Creating Large Dynamic Sitemaps with Next.js, Drupal, and next-sitemap

A sitemap is an XML file containing the list of indexable URLs of a domain. When sitemaps become large, they are split into 1 sitemap index file that point to multiple sitemap files. Learn more about splitting sitemaps with Google’s documentation. next-sitemap is a library that conveniently generates the sitemap XML document after reading the Next.js build manifests or when given a list of URLs. Check out some real examples, like the Google sitemap index or the sitemap of this website.

Static sitemaps generated at build time with next-sitemap

Static routes generated at build time are automatically picked up by next-sitemap. That is the case for both static pages or paths generated by getStaticPaths. It works out of the box!

                                        
                                            // next-sitemap.config.js

/** @type {import('next-sitemap').IConfig} */
const config = {
  siteUrl: process.env.SITE_URL, // or whatever your domain is
};

module.exports = config;
                                        
                                    

You may add other options, like paths to exclude, additionalPaths or generateRobotsTxt. Then, you’d automate its generation after building the project. To do that, simply add it to the postbuild step in package.json:

                                        
                                            // package.json
{
  ...
	"scripts": {
    "build": "next build",
    "postbuild": "next-sitemap",
    ...
  },
  ...
}
                                        
                                    

How to build large dynamic sitemaps at runtime

Let’s say you have user generated URLs. You might go with pulling all URLs at build time in the next-sitemap config file, but then your sitemaps would only be updated when deploying. So let’s switch the approach to generate them on demand.

You’ll need new routes to render the sitemap index and each of the sitemap pages. Sitemaps should be at the root level, with clean URLs like /server-sitemap.xml and /server-sitemap-0.xml, /server-sitemap-1.xml, etc.
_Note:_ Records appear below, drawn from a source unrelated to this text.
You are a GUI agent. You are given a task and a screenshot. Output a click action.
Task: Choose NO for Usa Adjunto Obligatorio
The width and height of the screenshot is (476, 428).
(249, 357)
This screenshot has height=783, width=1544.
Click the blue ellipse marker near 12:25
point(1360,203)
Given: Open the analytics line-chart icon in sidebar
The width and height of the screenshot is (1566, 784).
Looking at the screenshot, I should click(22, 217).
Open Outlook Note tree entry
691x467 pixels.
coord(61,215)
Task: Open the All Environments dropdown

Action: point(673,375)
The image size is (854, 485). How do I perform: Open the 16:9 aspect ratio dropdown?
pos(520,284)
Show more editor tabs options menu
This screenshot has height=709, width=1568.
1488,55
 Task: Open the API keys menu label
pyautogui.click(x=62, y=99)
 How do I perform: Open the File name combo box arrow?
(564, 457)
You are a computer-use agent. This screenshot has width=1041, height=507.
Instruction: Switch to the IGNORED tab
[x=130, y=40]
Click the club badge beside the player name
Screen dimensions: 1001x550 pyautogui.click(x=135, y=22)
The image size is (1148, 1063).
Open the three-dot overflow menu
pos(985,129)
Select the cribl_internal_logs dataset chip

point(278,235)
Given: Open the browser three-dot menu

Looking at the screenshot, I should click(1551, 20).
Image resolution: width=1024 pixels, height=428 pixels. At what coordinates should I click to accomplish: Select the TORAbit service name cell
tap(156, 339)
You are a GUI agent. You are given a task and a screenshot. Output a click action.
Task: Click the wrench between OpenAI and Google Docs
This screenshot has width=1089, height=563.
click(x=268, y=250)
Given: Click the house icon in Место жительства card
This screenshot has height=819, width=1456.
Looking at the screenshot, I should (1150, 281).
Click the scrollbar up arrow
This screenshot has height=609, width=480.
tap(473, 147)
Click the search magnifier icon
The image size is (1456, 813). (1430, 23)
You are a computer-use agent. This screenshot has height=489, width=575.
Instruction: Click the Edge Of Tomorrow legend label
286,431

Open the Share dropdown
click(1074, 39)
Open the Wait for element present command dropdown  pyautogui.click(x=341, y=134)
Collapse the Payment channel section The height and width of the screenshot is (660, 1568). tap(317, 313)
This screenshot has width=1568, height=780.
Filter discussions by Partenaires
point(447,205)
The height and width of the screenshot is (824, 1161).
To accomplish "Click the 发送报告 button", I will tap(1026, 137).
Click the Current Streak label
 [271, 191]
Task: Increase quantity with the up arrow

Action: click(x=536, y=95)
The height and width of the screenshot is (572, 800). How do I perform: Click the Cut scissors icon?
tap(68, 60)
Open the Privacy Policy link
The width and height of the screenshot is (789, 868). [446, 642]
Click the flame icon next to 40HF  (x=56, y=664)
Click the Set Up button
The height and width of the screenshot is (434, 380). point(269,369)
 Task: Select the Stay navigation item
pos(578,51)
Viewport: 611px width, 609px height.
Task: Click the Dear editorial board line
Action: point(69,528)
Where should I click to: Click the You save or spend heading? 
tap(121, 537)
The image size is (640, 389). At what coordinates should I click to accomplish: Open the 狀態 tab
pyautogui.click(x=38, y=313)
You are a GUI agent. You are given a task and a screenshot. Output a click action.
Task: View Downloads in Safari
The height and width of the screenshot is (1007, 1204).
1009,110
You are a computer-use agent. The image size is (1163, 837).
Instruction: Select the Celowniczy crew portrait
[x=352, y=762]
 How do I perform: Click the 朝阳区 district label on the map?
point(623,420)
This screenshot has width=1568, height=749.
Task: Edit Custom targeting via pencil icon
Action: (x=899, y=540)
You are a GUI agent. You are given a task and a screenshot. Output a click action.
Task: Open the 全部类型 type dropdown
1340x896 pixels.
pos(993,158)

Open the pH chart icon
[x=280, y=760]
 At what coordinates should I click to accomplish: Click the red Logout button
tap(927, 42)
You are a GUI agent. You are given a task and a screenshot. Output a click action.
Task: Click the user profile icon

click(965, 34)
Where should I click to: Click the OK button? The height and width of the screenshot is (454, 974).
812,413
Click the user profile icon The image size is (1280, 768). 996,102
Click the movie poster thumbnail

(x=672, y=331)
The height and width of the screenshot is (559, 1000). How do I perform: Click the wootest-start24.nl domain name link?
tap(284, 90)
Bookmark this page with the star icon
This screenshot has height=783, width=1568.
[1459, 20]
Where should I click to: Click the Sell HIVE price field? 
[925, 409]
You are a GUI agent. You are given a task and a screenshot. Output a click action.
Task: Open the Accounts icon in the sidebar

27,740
Since Next.js doesn’t let us do dynamic page names like server-sitemap-[page].ts, we can leverage rewrites.

Create the following pages:

                                        
                                            /pages
  /server-sitemap
    /index.ts <-- this corresponds to the sitemap index
    /[page].ts <-- this corresponds to an individual sitemap
                                        
                                    

Then, add the rewrites in the Next.js config:

                                        
                                            // next.config.js

/** @type {import('next').NextConfig} */
const config = {
  ...
  rewrites: async () => [
    {
      source: '/server-sitemap.xml',
      destination: '/server-sitemap',
    },
    {
      source: '/server-sitemap-:page.xml',
      destination: '/server-sitemap/:page',
    },
  ],
};
                                        
                                    

next-sitemap provides two APIs to generate server side sitemaps:

  • getServerSideSitemapIndex to generate the sitemap index file.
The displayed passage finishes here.